Episodic memory deficits are a core feature of neurodegenerative disorders. Muscarinic M-1 receptors play a critical role in modulating learning and memory and are highly expressed in the hippocampus. We examined the effect of GSK1034702, a potent M-1 receptor allosteric agonist, on cognitive function, and in particular episodic memory, in healthy smokers using the nicotine abstinence model of cognitive dysfunction.

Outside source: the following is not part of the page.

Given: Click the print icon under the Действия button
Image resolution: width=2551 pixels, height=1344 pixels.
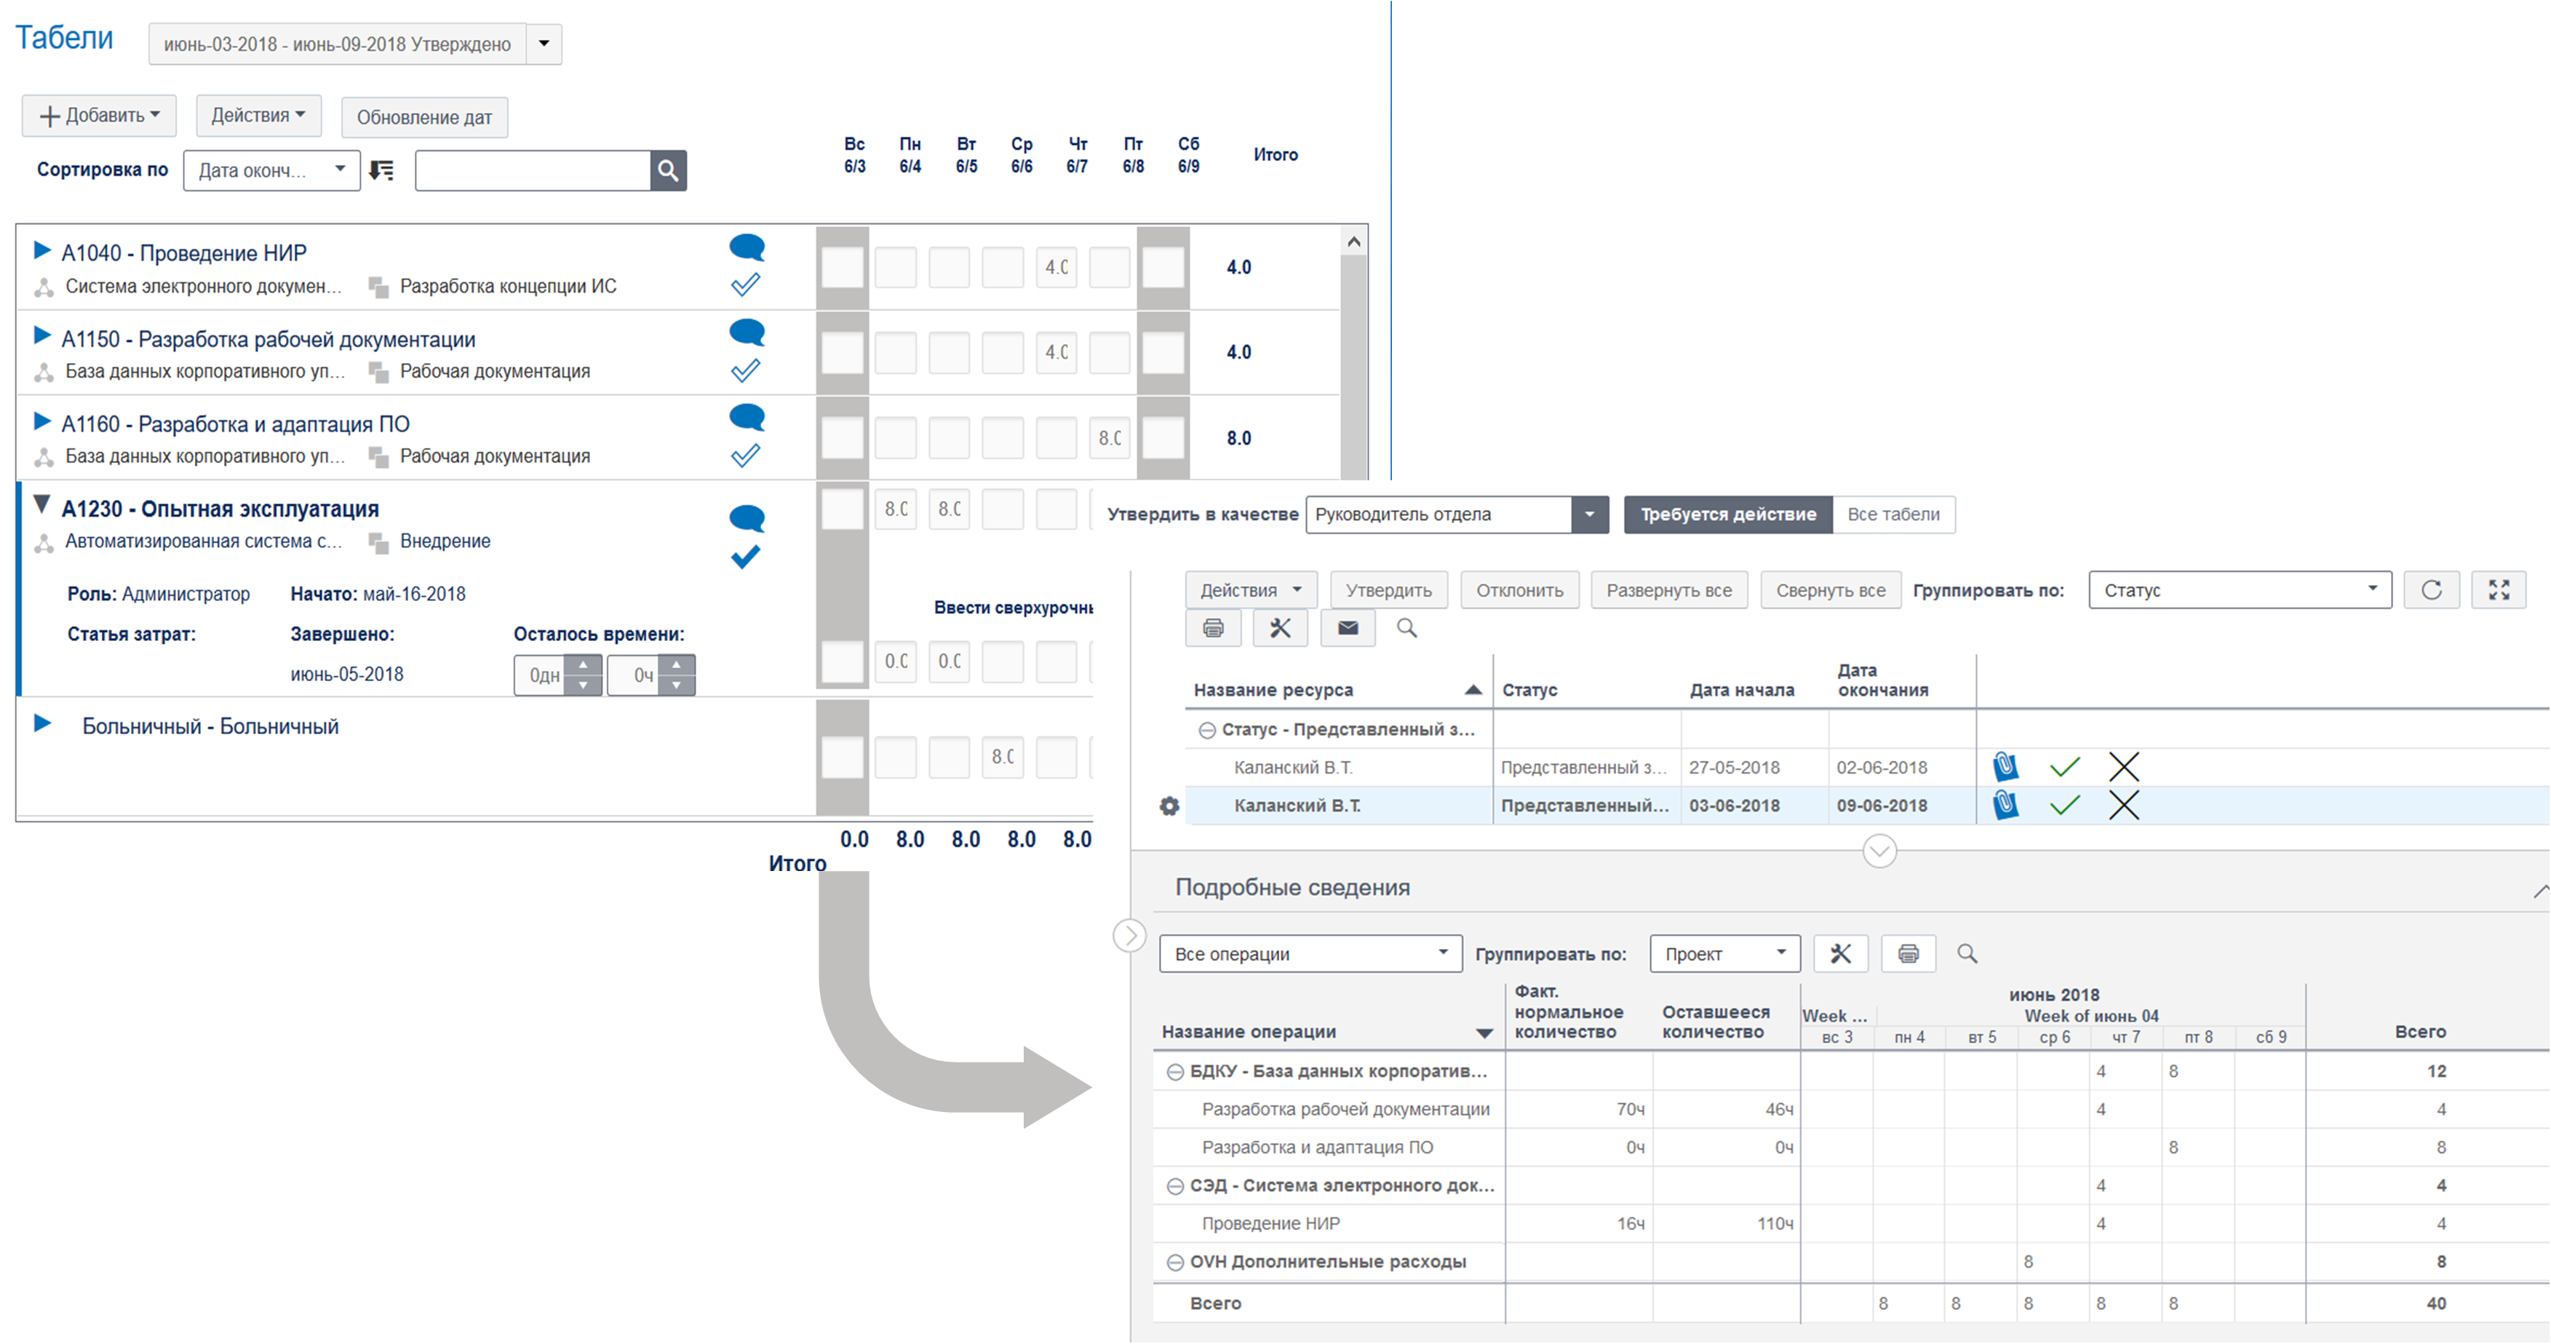Looking at the screenshot, I should pyautogui.click(x=1213, y=628).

The study utilized a randomized, double-blind, placebo-controlled, cross-over design in which 20 male nicotine abstained smokers were tested following single doses of placebo, 4 and 8 mg GSK1034702. Compared to the baseline (nicotine on-state), nicotine abstinence showed statistical significance in reducing immediate (p=0.019) and delayed (p=0.02) recall. GSK1034702 (8 mg) significantly attenuated (i.e. improved) immediate recall (p=0.014) but not delayed recall. None of the other cognitive domains was modulated by either nicotine abstinence or GSK1034702. These findings suggest that stimulating M-1 receptor mediated neurotransmission in humans with GSK1034702 improves memory encoding potentially by modulating hippocampal function. Hence, selective M-1 receptor allosteric agonists may have therapeutic benefits in disorders of impaired learning including Alzheimer's disease.